If true, this would, of course, mean that the only beneficiary of the initial deal would be Foulger himself who would walk away with a sum he deems his 18 per cent worth, while Team Attanasio’s reward would an ‘in’ to Norwich City and a minority stake in the football club.
In other words, no new money.
While this (to me) initially appeared a little underwhelming, in reality it appears a sensible way forward. What this football club needs right now, even more than cold hard cash, is to be refreshed and reinvigorated.
Different voices in the boardroom, ones that have overseen a seismic change to a baseball team considered of similar in stature to Norwich City, would bring with them fresh ideas and some impetus -something we desperately need as we dust ourselves down from the season from hell and embark on yet another Championship promotion quest.
That tentative beginning would also give Attanasio and co a chance to take a close look at Norwich City and its workings, just as Norwich City would be able to take a close look at them and how they operate.
My initial thoughts were that the US investment would arrive in the form of the take up of some of the 1,000,000 unallocated shares – thereby bringing new money into the club – but have since been informed that those who invest in English football from across the pond tend to do so cautiously at first before, if things work out, gradually increasing their stake.
And I get it, or rather I got it… eventually.
If, still a big if, Stuart Webber and Dean Smith can pull together a squad capable of top six or even better, and if said squad achieves promotion at the end of the 2022-23 season, that would be the point at which we would need to start doing things differently, and by differently I mean not via the smallest net Premier League budget known to Man.
That would be the time for new money to come into the club; money that would enable us to strengthen the team for the here and now rather than two or three seasons hence; money not just used on transfer fees but also to be able to make us competitive when offering Premier League wages.
All hypothetical of course, dream-like even, and all predicated on the notion that Delia and Michael are planning to loosen their current vice-like grip on the club.
The other thing that new money could do (and this time I have allowed my imagination to run wild) is for some of the new money – based on Attanasio and his people purchasing a significant chunk of the unallocated 1,000,000 shares – to be used to put that much-needed second tier on the City Stand.
Like I said… dreaming.
And on that note, one thing we must accept is that any involvement from Attanasio would certainly not involve him coming in and throwing cash around willy-nilly in a Sheikh Mansour / Amanda Stavely / Government of Saudi Arabia style.
Simply not going to happen.
So let’s not even think about doing that Ipswich Town ‘we’re f#@$%*! loaded‘ thing while waving around crumpled fivers at opposition fans.
We’re better than that… I hope.
Attanasio’s positive impact on the Milwaukee Brewers has been based on a Moneyball-type strategy that identifies talent based on data, and by bringing in outstanding individuals to coach and manage the team – not by simply throwing money at it.

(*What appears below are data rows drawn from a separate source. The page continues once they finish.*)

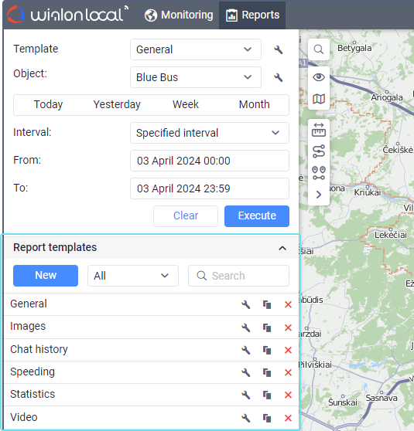Image resolution: width=414 pixels, height=431 pixels.
Task: Edit Blue Bus object properties wrench
Action: click(x=279, y=77)
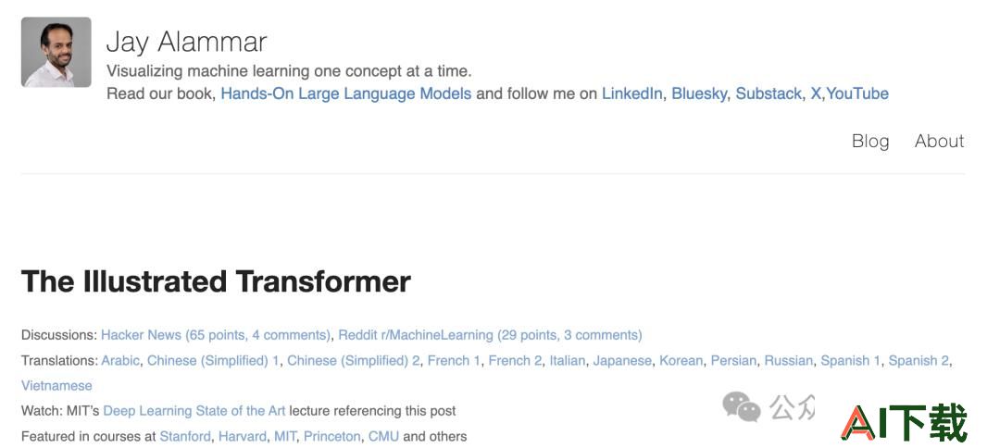Viewport: 1000px width, 448px height.
Task: Click the AI下载 watermark logo
Action: click(904, 422)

Also, given that Brewers fans are apparently unhappy that some of his money appears to be heading across the pond rather than into their organisation, there’s zero chance of him being an investor who’ll turn Norwich City into Checkbook FC. And I reckon we’re all pretty cool with that.
After over two decades of self-administered austerity, I’m not sure any of us would be ready to go full Abramovich. That’s not us.
So for now, we wait… and speculate… and dream.